3. A orientação é que o casal calcule quanto é necessário para cobrir as despesas da casa e cada um faça depósitos mensais nessa conta. O valor vai depender de um acordo entre os dois. Pode ser definido que cada um fique responsável por 50% dos gastos, por exemplo. “Isso elimina problemas na raiz, o que está na conta conjunta deixa de ser meu ou seu, é nosso”, afirma.

4. Outra opção é fazer um cálculo na base da proporção de quanto cada um ganha. Se a mulher tem um rendimento 30% maior ela contribui com 30% a mais para abastecer a conta conjunta. “Essa fórmula costuma dar mais certo, é uma saída mais justa e não gera tantos questionamentos.”

5. Concentrar os pagamentos na conta conjunta evita problemas comuns quando cada um dos cônjuges assume certas despesas da casa. “Se o marido é o responsável pelo pagamento da conta de luz e o gasto começa a subir ele vai reclamar que está ficando pesado assumir a despesa”, diz.

6. Do que sobra nas contas individuais, uma parte deve ficar na reserva para despesas adicionais e o resto vai para um investimento comum. “Se é um casamento em regime de comunhão parcial ou total de bens, ou ainda uma união estável, o patrimônio é comum dos dois”, diz Silvestre.

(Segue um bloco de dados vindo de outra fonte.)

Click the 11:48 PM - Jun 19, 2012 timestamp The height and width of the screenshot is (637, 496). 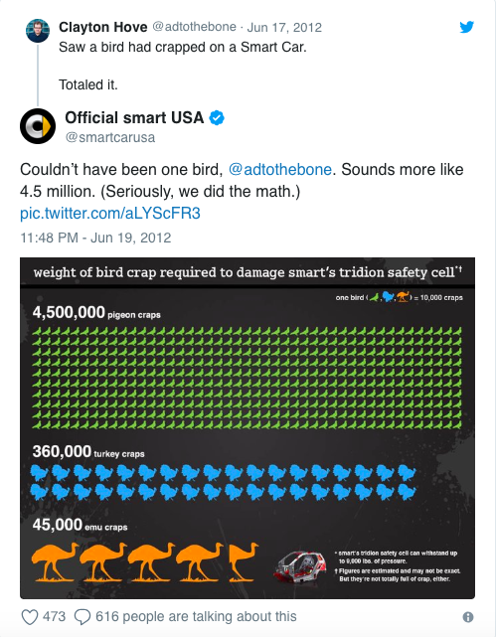pyautogui.click(x=95, y=238)
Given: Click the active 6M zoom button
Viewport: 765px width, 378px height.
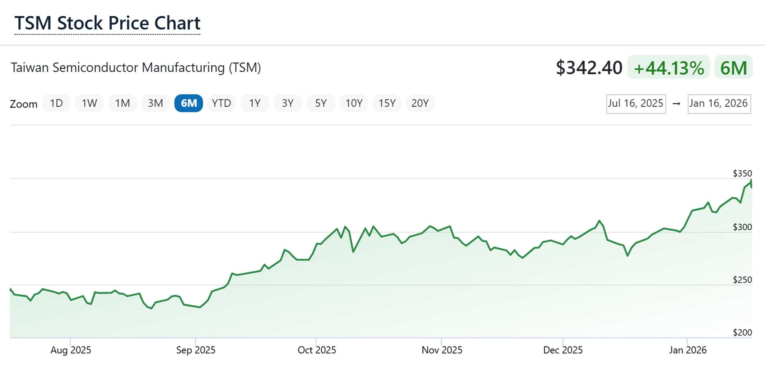Looking at the screenshot, I should click(189, 103).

7. O casal deve traçar uma estratégia de investimento, com vista aos seus sonhos de consumo. Um dos cônjuges pode ficar responsável pela parte burocrática das aplicações, mas é importante que o plano seja traçado em acordo pelos dois. “Os projetos devem ser distribuídos no tempo, como uma aposentadoria em 20 anos e uma casa de praia em 8 anos, estabelecendo uma mensalidade para cada sonho”, explica.